Responding to a question as to why they were only conducting these trials now when, as a National Geographic news report stated recently, plastic surgeons at the Royal Perth Hospital in Australia have been using the procedure to treat burn patients for nearly a decade, Mr Dheansa pointed out that although they were doing “very good work at Royal Perth, there was no objective data to say for sure whether spray on skin was in fact a better treatment than the traditional skin graft. There is no comparative data.”

Mr Gilbert added: “Despite the use of sprayed cells reported from Perth, the view is that very many of those patients would have healed satisfactorily without the cells. No truly controlled data is available. “As the whole process of using cultured cells is expensive, the health bodies [in the UK] require evidence of its effectiveness.”

The trials will also determine whether spray on skin improves a patient’s rate of recovery and their final outcome, by providing an objective comparison between this procedure and the traditional skin graft.

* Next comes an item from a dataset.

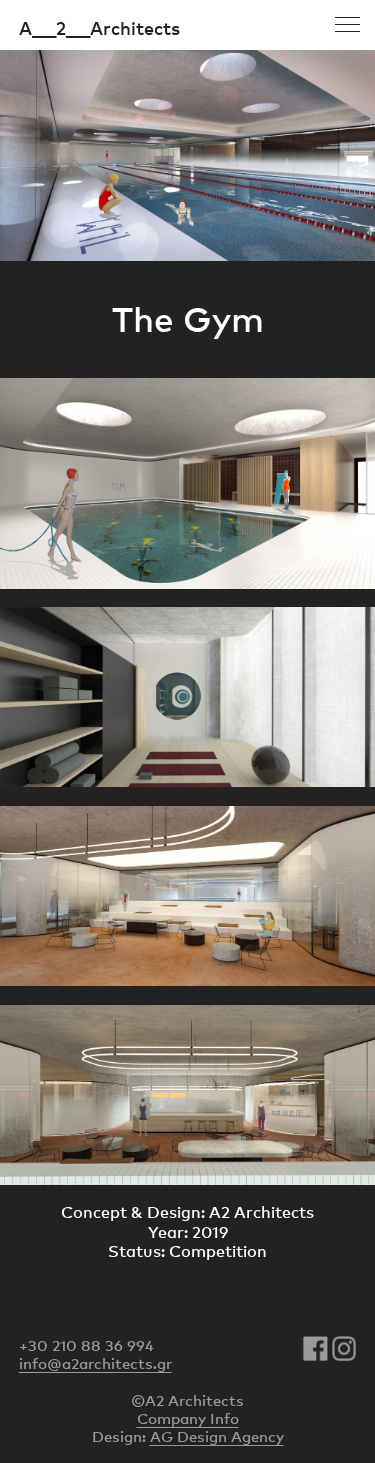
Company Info (188, 1418)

Mr Dheansa said in the trial of adult severe burn patients, 25 burn patients would volunteer to receive spray-on cells. Half of each volunteer's wounds would get the spray treatment and the other half would be treated using only the standard graft technique. In this way they could determine the comparative efficacy of the two treatments.

He pointed out that the trials were in their early stages and that they intended to follow up with volunteers for 12 to 18 months after the treatment to fully assess the effectiveness of the procedure.

Mr Dheansa explained that in the trial involving child volunteers with scalds, being carried out jointly with the Royal Victoria Infirmary in Newcastle, the researchers would first give the wound a chance to heal. “If the wound does not heal after about two to three weeks – when scarring would set in – we will spray cells onto the unhealed patch to see if scarring can be avoided.”

According to Dietch et al (1983) a burn wound that takes 21 days or more to heal has a 70% or greater risk of developing a significant scar. A burn wound that heals in less than 10 days has only a 4% risk of developing scar hypertrophy. Mr Gilbert said so far they have not seen any adverse effects from the procedure.

He pointed out that although the procedure is not quicker than conventional skin grafting, the advantage of using spray on skin is the ability to graft much larger areas where there are limited donor sites available. He added that the procedure would also be useful to “patients who have extensive skin loss, or if there is a desire to reduce the size of a graft donorsite.”